Desde seu surgimento, a marca
Rock in Rio nunca foi exclusiva do estilo musical rock e, com o tempo, nem
pertenceu somente ao Rio de Janeiro. Não compreender que o nome do festival é
uma marca, assim como Sempre Livre (que investe em festivais musicais e não
abre espaço apenas para bandas femininas) e Yamaha (que criou um evento para
revelar novos talentos musicais e nem por isso exigiu que todos os componentes
fossem motoqueiros), e que tal evento pode abrir espaço para talentos
distanciados ou alternativos ao estilo musical rock é compreender tudo ao pé da
letra, negar a arte multifacetária de nossa música invejada por muitos artistas
internacionais e desfazer do slogan básico do festival: a ideia de que devemos
lutar artisticamente por um mundo melhor.

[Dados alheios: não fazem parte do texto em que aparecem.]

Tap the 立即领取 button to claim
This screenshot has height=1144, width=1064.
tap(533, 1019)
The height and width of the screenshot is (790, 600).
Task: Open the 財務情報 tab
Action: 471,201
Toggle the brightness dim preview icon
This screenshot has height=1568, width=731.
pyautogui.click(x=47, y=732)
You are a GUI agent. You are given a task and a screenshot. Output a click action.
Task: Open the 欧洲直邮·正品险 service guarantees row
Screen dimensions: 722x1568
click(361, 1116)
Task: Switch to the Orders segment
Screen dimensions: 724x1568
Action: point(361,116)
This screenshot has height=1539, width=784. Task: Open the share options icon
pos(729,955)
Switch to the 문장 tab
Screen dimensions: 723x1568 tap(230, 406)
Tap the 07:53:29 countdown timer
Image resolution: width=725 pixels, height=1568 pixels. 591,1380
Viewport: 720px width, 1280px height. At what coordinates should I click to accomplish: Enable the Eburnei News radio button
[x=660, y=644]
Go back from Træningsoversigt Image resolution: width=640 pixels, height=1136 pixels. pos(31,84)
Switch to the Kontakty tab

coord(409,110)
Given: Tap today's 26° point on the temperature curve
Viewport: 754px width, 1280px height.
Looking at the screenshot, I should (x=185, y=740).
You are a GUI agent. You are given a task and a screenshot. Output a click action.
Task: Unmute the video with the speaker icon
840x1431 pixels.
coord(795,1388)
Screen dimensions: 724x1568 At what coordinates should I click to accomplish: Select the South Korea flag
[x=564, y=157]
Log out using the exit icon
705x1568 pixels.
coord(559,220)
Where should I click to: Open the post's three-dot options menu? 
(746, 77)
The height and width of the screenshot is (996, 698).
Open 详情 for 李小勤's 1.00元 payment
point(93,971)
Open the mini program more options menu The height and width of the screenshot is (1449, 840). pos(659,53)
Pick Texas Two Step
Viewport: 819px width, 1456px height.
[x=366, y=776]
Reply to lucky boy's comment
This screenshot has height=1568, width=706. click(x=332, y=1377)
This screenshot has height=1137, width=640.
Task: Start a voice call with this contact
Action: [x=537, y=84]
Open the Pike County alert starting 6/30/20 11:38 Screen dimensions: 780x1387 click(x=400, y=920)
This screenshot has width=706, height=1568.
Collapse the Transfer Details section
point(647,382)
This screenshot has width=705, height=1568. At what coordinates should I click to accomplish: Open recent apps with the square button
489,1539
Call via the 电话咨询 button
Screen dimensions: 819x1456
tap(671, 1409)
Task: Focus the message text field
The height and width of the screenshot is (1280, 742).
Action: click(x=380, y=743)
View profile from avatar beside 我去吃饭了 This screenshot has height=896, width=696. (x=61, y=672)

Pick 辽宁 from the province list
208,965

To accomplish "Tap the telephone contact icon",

Todos têm o direito de gostar ou
não de um determinado ritmo, artista ou estilo musical, mas o ato de
vaiar um show que é executado corretamente (e, muitas vezes, de forma
impecável) seguindo as suas características é reabrir velhas cicatrizes de
intolerância, que só servem para estagnar uma manifestação artística que pode
nos dar autenticidade e identidade. Confesso não gostar de determinadas
manifestações artísticas e, quando me deparo com tais amostras – caso elas se
apresentem de acordo com o que se propõem -, escolho o silêncio; se não gosto,
viro as costas e vou embora. Vaiar, gritar, xingar demonstra desrespeito com o
gosto do próximo e falta de habilidade em olhar-se para o espelho – todos nós,
humanos, temos o ridículo dentro de nós (fica ao lado de nossos erros mais
graves, que lamentamos existirem, mas persistem em nós) e, se há alguma razão
para estarmos vivos, ela está no fato de aprendermos com nossa ridicularidade,
construirmos bom senso (noção de nossos atos patéticos) e nos tornarmos seres
mais toleráveis para a convivência em sociedade. Se tal espetáculo não lhe atrai por
que arrastar seu corpo cansado e desengonçado para frente do palco e vaiar em
coro com a unanimidade cega e burra? Cometer tal ação é de tamanha tolice e
falta de lógica quanto pagar ingresso para assistir ao jogo de um time
adversário para ficar vaiando – evidencia falta do que fazer e incompreensão da
própria estupidez. Além do mais, queria relembrar que os políticos mensaleiros
continuam sendo absolvidos no STF e não vi/nem ouvi ninguém indo pra Brasília
vaiar nossa justiça falida; notícias de merenda estragada em Campo Grande /MS e um
silêncio gritante daqueles que deviam vaiar, revoltar-se – vaiar Claudia Leite,
NX Zero ou banda Gloria demonstra rebeldia sem causa e gasto inútil de energia,
que deveria ser poupada para uso em protestos autênticos contra as injustiças
sociais (você que xingou e vaiou a Claudia Leite, já foi a Brasília xingar
aquele político baiano corrupto que faz festa de axé com o nosso patrimônio
público?).
Estamos esquecendo do princípio fundamental de todo e
qualquer evento artístico que se preze. Lutamos por um mundo melhor, mais
justo, mais tolerante, menos alienado e menos ‘bestificado’ com nossa república
corrupta. Antes de vaiar uma obra de arte, seja ela qual for, observe-se melhor no seu espelho, veja o quanto o seu quadro artístico interior é primitivo e
defeituoso e refaça a sua pintura rústica no silêncio reflexivo. Quando conseguir
aperfeiçoar a si mesmo, verá o quanto é raro e difícil ser um artista
autocrítico para pintar/cantar/escrever/tocar o seu próprio eu. Para os que
vaiaram, sugiro que reproduzam o barulho em seus próprios ouvidos e repensem um
mundo melhor sem esses estúpidos gritos.